ページ抜粋 =>
::::

DXの基本理解
化粧品製造業にDXを導入するにあたって、そもそもDXとは何かという基本的なことを理解しておかなければなりません。DXは、英語の「Digital Transformation」の略称で、日本語にすると「デジタルによる変革」という意味になります。製造業であれば製造工程で作成しなければならない指示書や記録、検査に関する書類の電子化やAIで効率的な商品開発を行うことなどがDXでできることです。DXを導入すれば、人の手で作業を行うよりも効率的で正確になり、ヒューマンエラーの発生を抑制できます。人手がいらなくなるので人件費も削減でき、利益を出しやすくなるでしょう。その結果、生産性は向上し企業の業績も良くなります。
注意点としては、優れたシステムを導入したとしても、運用する人の意識が追いつかなければ、使いこなせませんしヒューマンエラーも発生してしまいます。研修などを通じて、従業員の意識改革に取り組みDXに対応できる体制を整えることが必要です。また、DXの効果は短期間で出るものではありませんから、中長期の効果測定を行った方が良いでしょう。
新規事業開発のポイント
化粧品製造業のDXでは、業務効率化を図り業績アップだけでなく、新規事業開発による利益創出も図ることができます。例えば、これまで大手化粧品メーカーのOEM商品を製造していた企業の場合、自社ブランド化粧品をつくり消費者に直接販売できるD2C(Direct to Consumer)に挑戦すれば、より多くの利益を得られる可能性がでてきます。そうしたDXを利用した新規事業開発を成功させるために、ポイントとなるのは「DXで何ができるのか」を把握することです。
新規事業でつくった商品が顧客に新しい価値を提供できるものでなければ、売上を伸ばすことができないでしょう。また、業務の中でどの部分をデジタル化できるのか、どのようなシステムやサービスを準備するべきかという点が曖昧では、DXが成功しません。「DXで何ができるのか」を把握できれば、DX導入を阻む課題も特定できます。優先して解決するべき課題から処理していけばDX導入でできることが増えていきます。
「DXで何ができるのか」は、新規事業で何をするべきかと言う目標を設定する上でも重要になります。例えば、DXによりアンチエイジング効果の高い化粧品をつくりやすくなったのであれば、アンチエイジング化粧品のシェア◯%を目指す、という目標を打ち出せます。目標が定まれば、人や資金をどれだけ投入すれば良いのか、消費者に支持されるためにはどのような戦略で展開すれば良いのかも明らかになり、新規事業は成功しやすくなるでしょう。
こうした新規事業開発では、専門的な知識がないと何から手を付ければよいのかわからずに、時間を浪費する恐れがあります。必要ならば、DXのことをよく知っている外部の専門家を招き、アドバイスを受けるというのも一つの手です。
業務に適したデジタルテクノロジーの活用
DXを用いて新規事業開発をする場合、業務に適したデジタルテクノロジーを利用していくことが求められます。例えば自社ブランドの商品を消費者に販売するのであれば、店舗を持たない企業の窓口となるECサイトを構築しなければなりません。商品をカートに入れて決済手続きができるショッピングカート機能を持ったシステムを導入する必要があるでしょう。どれだけ素晴らしい商品でも、品切れでは購入できませんから、正確に在庫数を把握し、必要に応じて商品の仕入れができる在庫管理システムの導入もしておきたいところです。

::::

提供データ =>
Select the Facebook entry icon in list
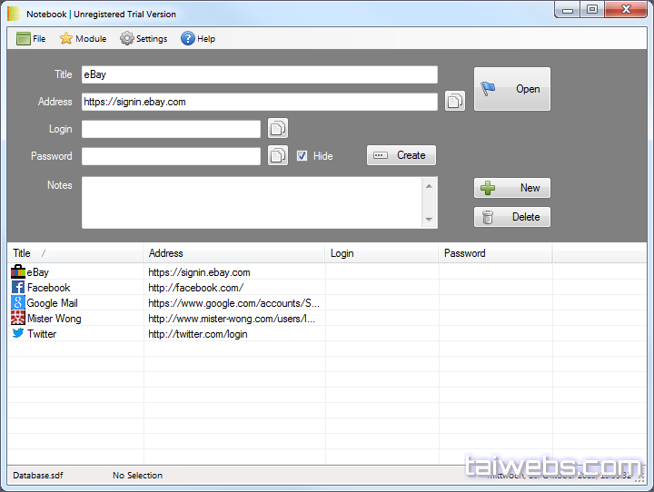The width and height of the screenshot is (654, 492). pyautogui.click(x=18, y=287)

::::

作業目標 1 =>
化粧品製造業のDXを扱ったページ抜粋から、「新規事業でつくった商品が顧客」と「は成功しやすくなるでしょう。」の間を、両端の語句も含めてそのまま書き写してください。
作業目標 2 =>
化粧品製造業のDXについての文章を引き継ぎ、最後の文の後から続きを書いてください。

結果 1 =>
新規事業でつくった商品が顧客に新しい価値を提供できるものでなければ、売上を伸ばすことができないでしょう。また、業務の中でどの部分をデジタル化できるのか、どのようなシステムやサービスを準備するべきかという点が曖昧では、DXが成功しません。「DXで何ができるのか」を把握できれば、DX導入を阻む課題も特定できます。優先して解決するべき課題から処理していけばDX導入でできることが増えていきます。
「DXで何ができるのか」は、新規事業で何をするべきかと言う目標を設定する上でも重要になります。例えば、DXによりアンチエイジング効果の高い化粧品をつくりやすくなったのであれば、アンチエイジング化粧品のシェア◯%を目指す、という目標を打ち出せます。目標が定まれば、人や資金をどれだけ投入すれば良いのか、消費者に支持されるためにはどのような戦略で展開すれば良いのかも明らかになり、新規事業は成功しやすくなるでしょう。

結果 2 =>
製造の現場でも、DXによる効率化で無駄をなくしコスト削減を図ることで利益を増やすことが可能です。ロボットを導入し一括管理出来る体制を整備、バーコードを用いた在庫管理、AI外観検査装置を用いた自動検品、などの取り組みができます。製造に使う設備にIoTを導入しておけば、機械が正常に動いているのかをリアルタイムで把握できます。故障が起きたときには原因をすぐに特定でき、製造ラインが止まる時間が減り損失を最小限に留めることが可能です。
製造の現場で働く技術者のスキルをデータとして保存しておけば、人手不足で後継者を育てることが難しい状況でも技術の継承がしやくなります。製造に加えて販売をするとなれば、作成する書類の量も増えます。そこで書類の電子化をすることで、書類に書かれている内容を自動的に保存・共有できるようになりますし、書類を保管するためのスペースが不要になります。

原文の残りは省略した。